Understanding Expense Ratios of Index Funds
I am looking to get started in Index Funds but first want to understand expense ratios properly. I am going to use an example so feel free to correct my interpretation.
Suppose in Year 0 you invest a principal of INR 1,00,000. Each year you receive a fixed return of 10% (obviously this varies but let's make this assumption). When you sell your index/mutual fund units, after one year and after 8 years, you receive:
- Year 1: 100000 * (1.10 ^ 1) = 1,10,000
- Year 8: 100000 * (1.10 ^ 8) = 2,14,358.88
(without tax provisions)
Now, let's say there is an expense ratio of 0.5% = 0.005. Subtracting 0.005 from the amount is equivalent to multiplying by 0.995 (= 1 - 0.005).
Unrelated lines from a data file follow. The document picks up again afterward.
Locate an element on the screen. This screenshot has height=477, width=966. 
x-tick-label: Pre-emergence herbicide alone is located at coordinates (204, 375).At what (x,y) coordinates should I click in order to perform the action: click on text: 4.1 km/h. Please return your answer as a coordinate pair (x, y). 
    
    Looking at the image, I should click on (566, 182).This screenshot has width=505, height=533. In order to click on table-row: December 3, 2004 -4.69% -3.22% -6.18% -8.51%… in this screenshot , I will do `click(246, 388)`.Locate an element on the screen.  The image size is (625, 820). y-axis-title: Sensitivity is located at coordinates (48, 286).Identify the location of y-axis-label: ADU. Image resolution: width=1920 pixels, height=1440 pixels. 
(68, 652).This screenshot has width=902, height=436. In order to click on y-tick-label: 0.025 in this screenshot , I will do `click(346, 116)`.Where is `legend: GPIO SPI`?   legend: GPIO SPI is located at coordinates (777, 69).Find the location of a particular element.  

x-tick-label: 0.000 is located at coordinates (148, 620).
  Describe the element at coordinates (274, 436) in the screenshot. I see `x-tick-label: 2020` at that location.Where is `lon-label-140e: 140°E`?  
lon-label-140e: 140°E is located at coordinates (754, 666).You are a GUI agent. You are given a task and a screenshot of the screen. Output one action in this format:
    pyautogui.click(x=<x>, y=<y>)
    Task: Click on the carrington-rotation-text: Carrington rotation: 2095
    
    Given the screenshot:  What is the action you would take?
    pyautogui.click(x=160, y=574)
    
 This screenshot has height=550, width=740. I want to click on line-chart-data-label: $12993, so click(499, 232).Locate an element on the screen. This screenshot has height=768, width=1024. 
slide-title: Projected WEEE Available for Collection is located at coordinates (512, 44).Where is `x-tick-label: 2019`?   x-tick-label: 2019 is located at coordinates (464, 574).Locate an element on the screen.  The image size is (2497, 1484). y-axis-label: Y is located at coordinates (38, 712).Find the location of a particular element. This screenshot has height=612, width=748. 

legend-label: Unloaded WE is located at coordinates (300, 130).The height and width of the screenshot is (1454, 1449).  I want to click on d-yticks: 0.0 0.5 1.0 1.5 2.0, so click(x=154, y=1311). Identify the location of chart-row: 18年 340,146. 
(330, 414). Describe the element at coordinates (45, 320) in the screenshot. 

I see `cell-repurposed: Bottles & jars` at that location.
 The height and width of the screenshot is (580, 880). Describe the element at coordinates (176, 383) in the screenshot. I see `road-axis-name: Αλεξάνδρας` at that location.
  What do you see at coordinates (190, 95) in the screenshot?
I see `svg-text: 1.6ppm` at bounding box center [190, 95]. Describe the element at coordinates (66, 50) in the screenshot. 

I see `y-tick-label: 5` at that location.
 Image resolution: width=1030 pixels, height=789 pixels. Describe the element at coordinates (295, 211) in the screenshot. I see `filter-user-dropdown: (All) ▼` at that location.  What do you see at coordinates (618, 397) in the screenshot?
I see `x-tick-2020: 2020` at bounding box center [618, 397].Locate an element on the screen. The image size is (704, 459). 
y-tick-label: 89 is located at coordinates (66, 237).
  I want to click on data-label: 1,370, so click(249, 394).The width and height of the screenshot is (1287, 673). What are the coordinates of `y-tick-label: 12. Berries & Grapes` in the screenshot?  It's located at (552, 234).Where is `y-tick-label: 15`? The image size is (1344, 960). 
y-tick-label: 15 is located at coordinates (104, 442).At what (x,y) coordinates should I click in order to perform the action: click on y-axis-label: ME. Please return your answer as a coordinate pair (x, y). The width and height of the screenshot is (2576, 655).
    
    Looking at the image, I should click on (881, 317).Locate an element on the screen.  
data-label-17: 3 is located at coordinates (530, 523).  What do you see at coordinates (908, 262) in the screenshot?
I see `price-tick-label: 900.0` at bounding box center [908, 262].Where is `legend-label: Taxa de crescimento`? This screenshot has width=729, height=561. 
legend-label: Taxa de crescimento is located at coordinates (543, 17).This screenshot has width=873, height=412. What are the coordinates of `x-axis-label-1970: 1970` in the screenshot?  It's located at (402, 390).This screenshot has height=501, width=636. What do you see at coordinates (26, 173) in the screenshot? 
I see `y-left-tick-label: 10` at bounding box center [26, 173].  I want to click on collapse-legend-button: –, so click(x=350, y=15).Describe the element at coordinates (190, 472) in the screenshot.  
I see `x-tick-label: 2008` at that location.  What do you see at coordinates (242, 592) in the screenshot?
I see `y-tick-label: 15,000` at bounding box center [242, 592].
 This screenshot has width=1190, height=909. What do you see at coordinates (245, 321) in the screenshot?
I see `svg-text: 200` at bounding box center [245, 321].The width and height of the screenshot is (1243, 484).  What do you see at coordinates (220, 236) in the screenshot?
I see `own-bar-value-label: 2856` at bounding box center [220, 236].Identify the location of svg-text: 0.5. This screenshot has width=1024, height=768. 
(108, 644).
So, how is this incorporated into the calculation?
Option A: Expense ratio is charged each year of holding period regardless of when you sell your index/mutual fund units.
After one year and after 8 years you receive:
- Year 1: 100000 * (1.10 * 0.995) ^ 1 = 1,09,450
- Year 8: 100000 * (1.10 * 0.995) ^ 8 = 2,05,933.08
Option B: Expense ratio is charged at the end of the period, that is, when you sell your index/mutual fund units.
After one year and after 8 years, you receive:
- Year 1: 100000 * (1.10 ^ 1) * 0.995 = 1,09,450
- Year 8: 100000 * (1.10 ^ 8) * 0.995 = 2,13,287.08
Is it Option A or Option B? Or is it something else?